1kristin Allen i Lori Marino odpowiedzi na komentarze, które zostały opublikowane na temat ich eseju można znaleźć w krótkim artykule zatytułowanym ” Psychologia krów-odpowiedź komentarza.”W odpowiedzi na jeden komentarz Heather Hill zatytułowany” Psychologia krów? Przypadek nadmiernej interpretacji i personifikacji”, który oskarża ich o to, że nie są obiektywni lub pobieżni i twierdzi, że zawyżają sprawę o niesamowitym okrucieństwie, któremu „zwierzęta spożywcze” są rutynowo poddawane, zauważając, że są traktowane w sposób „przygnębiający i nienaturalny”, Allen I Marino piszą: „nie wspomina, że zwierzęta hodowlane są zwolnione z większości państwowych przepisów przeciw okrucieństwu i nie ma żadnych przepisów federalnych chroniących zwierzęta hodowlane. Istnieją również zwolnienia państwowe dla najczęściej akceptowanych praktyk rolniczych (Bauer, 2008; Favre, 2016; Zobacz też Steier & Potwierdzamy, że intensywne zamknięcie, które ogranicza ruch, ingeruje w więzy łączące matkę z dzieckiem i usuwa części ciała jednostek, takie jak jądra i rogi, jest zarówno niepokojące, jak i nienaturalne. Doceniamy krytykę Hilla, ale sugerujemy, że „obiektywizm” musi być stosowany we wszystkich kierunkach.”(Moje podkreślenie.)
zgadzam się z Allenem I Marino, że nie ma absolutnie nic naturalnego w tych przerażających i brutalnych praktykach „business as usual”, o których wiadomo, że są niesamowicie szkodliwe fizycznie i psychologicznie. Rzeczywiście, jak zauważam powyżej, naganne okrucieństwo szaleje w kompleksie Przemysłowo-zwierzęcym. Jak zauważa jeden z moich kolegów, ” myślę, że te steki i hamburgery smakują lepiej z dodatkiem zaprzeczenia.”

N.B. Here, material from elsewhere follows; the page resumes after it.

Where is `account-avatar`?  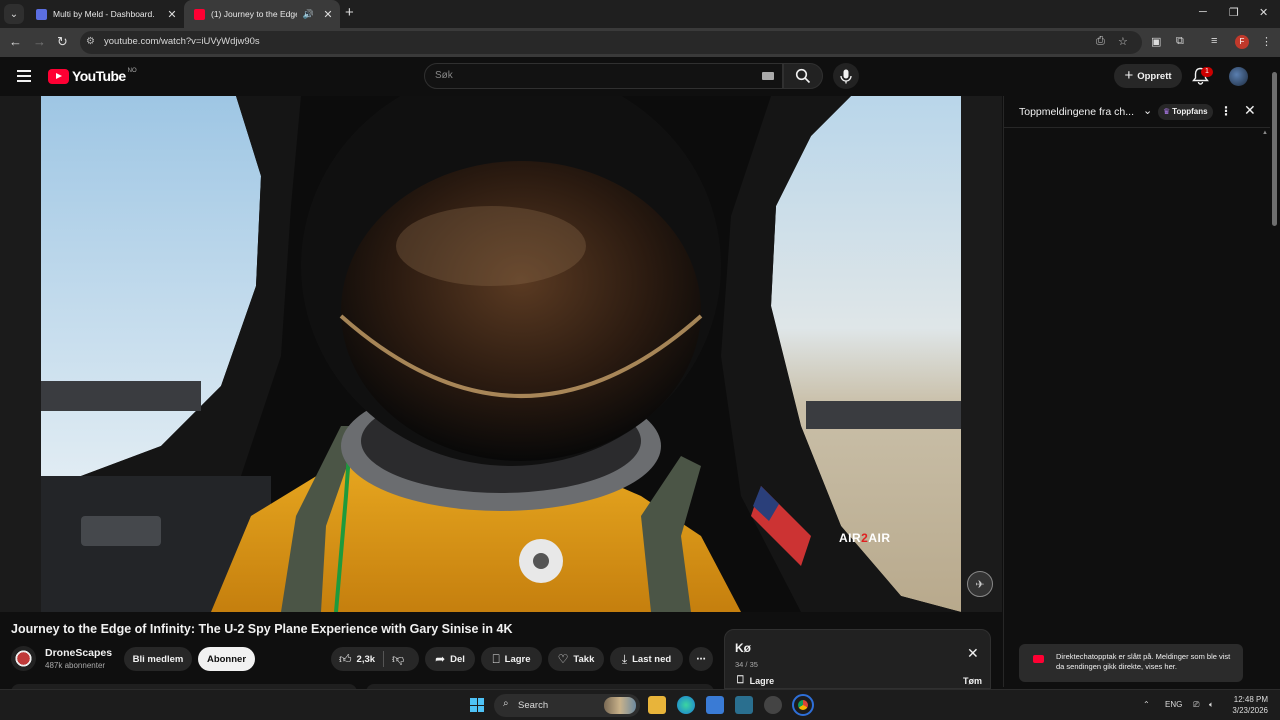
account-avatar is located at coordinates (1238, 76).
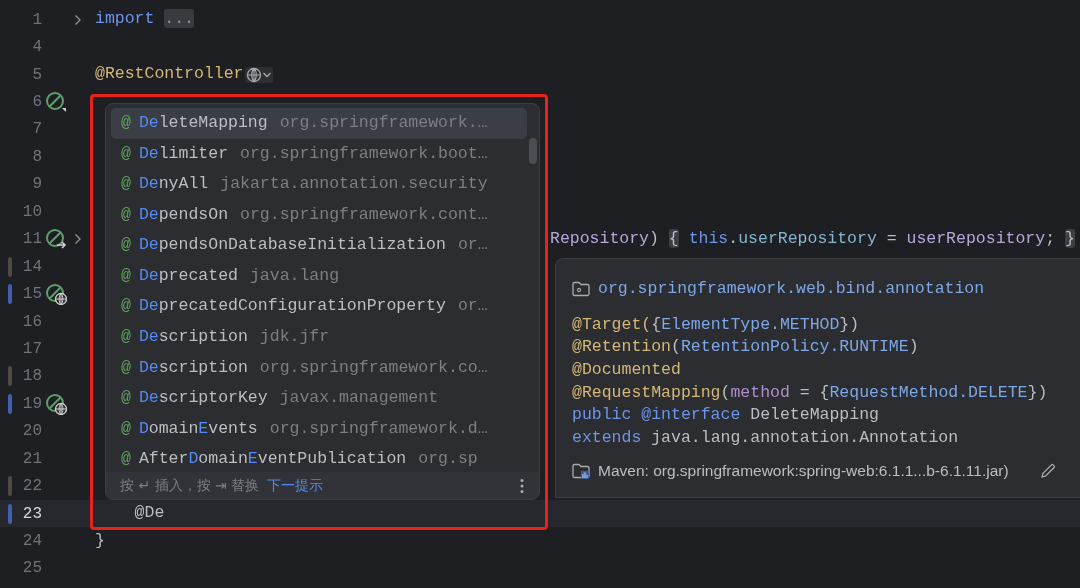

podczas gdy ludzie mogą kłócić się o szczegóły tego lub tamtego badania, nie mogą kłócić się o to, czy krowy i inne zwierzęta cierpią i odczuwają ból, gdy są maltretowane, ponieważ są w drodze do ludzkich ust.
artykuł 2Marino i Allena jest również omawiany w Newsweeku w eseju Kristin Hugo pt. ” Cow Science: Bydło jest inteligentne, emocjonalne i ma momenty Eureki—więc powinniśmy je zabijać?”